Balsam, Milián, De Martino – ein Triumvirat mit Mission: einen Mafiafilm drehen, der nicht die politische Dimension in den Blick nimmt, sich gleichzeitig jeder Verzierung eines DER PATE (1972) enthält, sondern roh und kantig zeigt, wie ein Bandenkrieg in der Familie abläuft. Diese Mission geht mit IM DUTZEND ZUR HÖLLE vollends auf. De Martino war selten der große Visionär, wusste jedoch stets seine Techniken perfekt für exzellente Genreware einzusetzen – so auch hier. Wie er den Spannungsbogen langsam aufzieht, die Charaktere zeichnet, eine lange Exposition voranstellt; wenn er dann ein Feuerwerk an Action abbrennt, im letzten Drittel den Schauplatz wechselt und in Sizilien noch mal den atmosphärischen Nachbrenner zündet, dann weiß man einen großartigen Handwerker auf dem Regiestuhl. Auch vor der Kamera wird es hochdramatisch, denn Martin Balsam ist wie geschaffen für die Rolle des alternden, etwas gutmütigen Don Antonio. Faszinierend zu betrachten, wenn er dieselbe Ruhe und Abgeklärtheit an den Tag legt, als er reihenweise seine Feinde mit einem Maschinengewehr niedermäht. Tomás Milián, sonst eher für das exaltierte Aufdrehen bekannt, schaltet bewusst einen Gang herunter und zeigt sich von großer Eindringlichkeit; sein nachdenklicher Charakter sitzt ihm wie eine zweite Haut und beweist erneut Miliáns schauspielerische Meisterschaft. Das sich bei diesem Duo die übrigen Darsteller jeden Meter Filmpräsenz erarbeiten müssen, dürfte klar sein. Dass es Heroen wie Rabal, Fajardo oder Tamberlini dennoch gelingt, spricht für die Verve, mit der sie sich ins Bild setzen – lediglich Dagmar Lassander kann aus einer leider sehr eindimensionalen Rolle wenig machen.
Lob muss man wieder einmal dem Kameramann Aristide Massaccesi zollen. Mag man über ihn und seine späteren Werke als Joe D’Amato denken was man will, aber als Bildgestalter kann man ihm IM DUTZEND ZUR HÖLLE posthum als Orden an die Brust heften. Denn wie er den brodelnden Moloch Frisco, den metastasierten Kleinstadtcharakter Siziliens einfängt, hat große Klasse. Oft aus der Hand gefilmt, den Akteuren ganz dich auf den Fersen. Viril und naturalistisch, ohne Schnörkel und völlig ohne Hochglanz. Realismus mit starker Betonung der Brauntöne zu generieren gelingt Massaccesi prächtig – manchmal lässt seine verwaschene Optik an zeitgleich entstandene Blaxploitation-Meisterwerke wie STRASSE ZUM JENSEITS (1972) denken.

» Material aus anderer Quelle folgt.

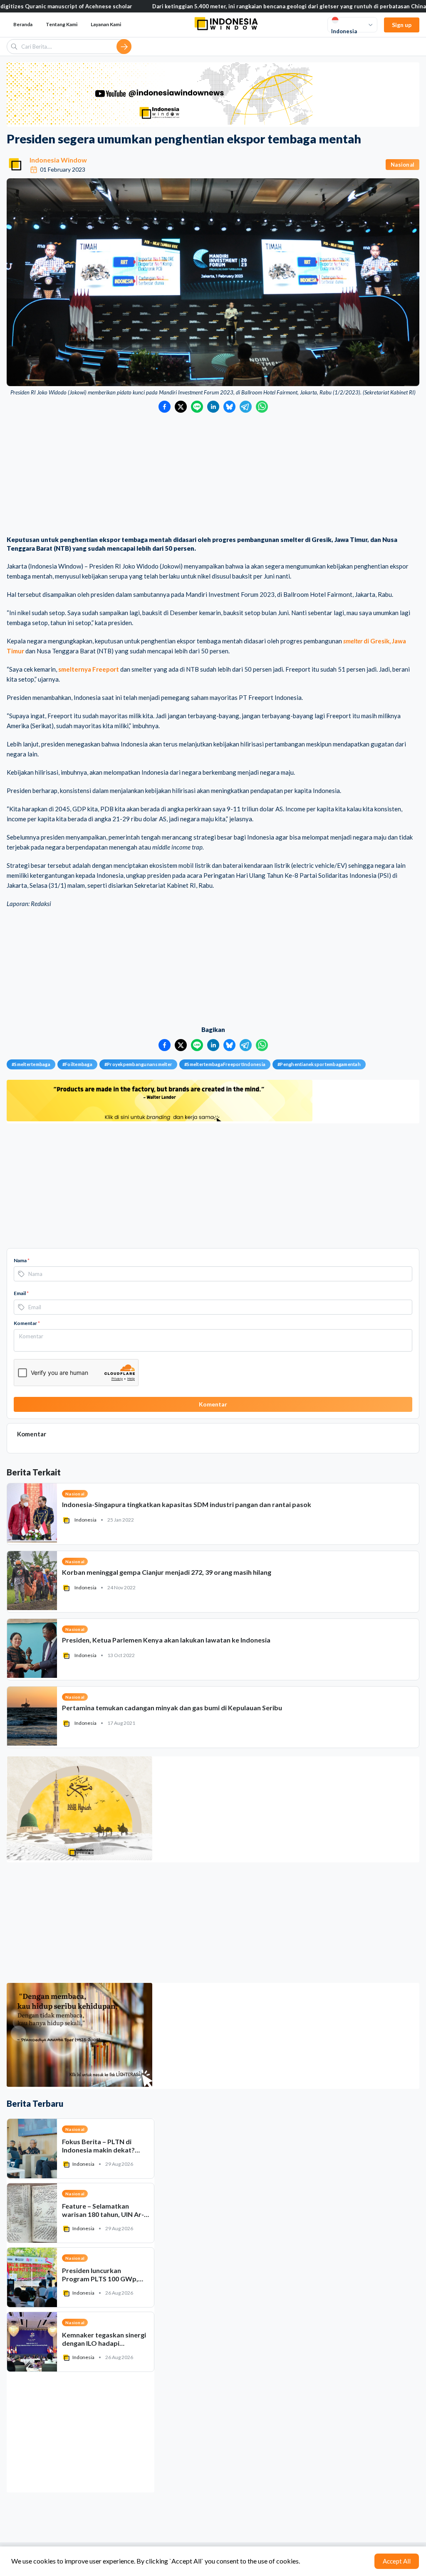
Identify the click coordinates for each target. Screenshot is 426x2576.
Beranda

Für den überdimensionalen Klangkosmos des Filmes zeichnet Riz Ortolani verantwortlich, der schon DER CLAN, DER SEINE FEINDE LEBENDIG EINMAUERT (1971) mit einem anbetungswürdigen Score versehen hatte. ‘Tomas Theme’ atmet besten ‘More’-Charme und schmeichelt sich in die Gehörgänge der Zuschauer. Für die diversen Actioncues lässt Ortolani dann seine jahrelange Hollywood-Erfahrung auf die Notenblätter wandern, denn so viel Funk und treibende Proto-Disco hat nicht mal Deodato auf die Beine gestellt. Noch dazu klingt die Bläsersektion speziell in den Trompeten bei keinem anderen Italofilmkomponisten so ekstatisch und spitz wie bei Riz. Zum Glück kann man sich das ganze Panorama auf der bei Chris’ Soundtrack Corner erschienenen Soundtrack-CD nach Hause holen.

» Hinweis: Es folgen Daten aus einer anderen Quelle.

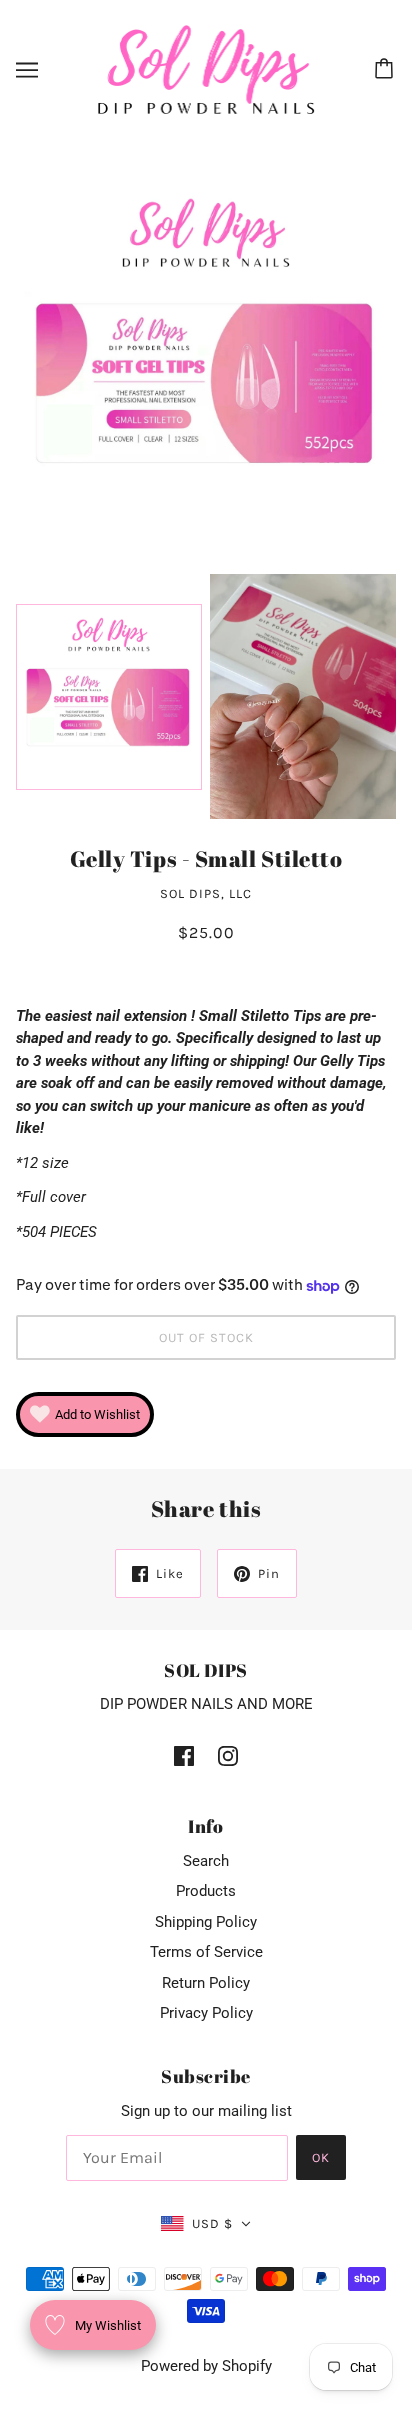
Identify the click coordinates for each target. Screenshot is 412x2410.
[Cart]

Innerhalb der in stilechten, roten Amarays verpackten „Polizieschi Edition” erschien vor kurzer Zeit IM DUTZEND ZUR HÖLLE als #007. Beim Bild – das sich erstmals seit der deutschen Kinoaufführung wieder im originalen Breitbildformat präsentiert – muss man in Bezug auf Verunreinigungen und Schärfegrad ein paar kleine Abstriche machen. Allerdings ist die weltweite Materiallage dieses Filmes derart desaströs, dass man es hier mit dem besten derzeit Möglichen zu tun hat. Der deutsche Ton, dem zusätzlich noch der englische Dub beigestellt ist, klingt trotz eines Grundrauschens sauber und verständlich. Innerhalb der überschaubaren, jedoch lobenswerten Bonussektion findet sich der komplette deutsche Aushangfotosatz als Bildergalerie sowie ein Booklet mit zwei Texten: Ulrich Köhler geht auf den Film direkt, Gerald Kuklinski auf die abwechslungsreiche und spannende Karriere des Regisseurs ein. Abgerundet wird mit einer Trailergalerie zu weiteren Filmen aus dem Programm des Anbieters.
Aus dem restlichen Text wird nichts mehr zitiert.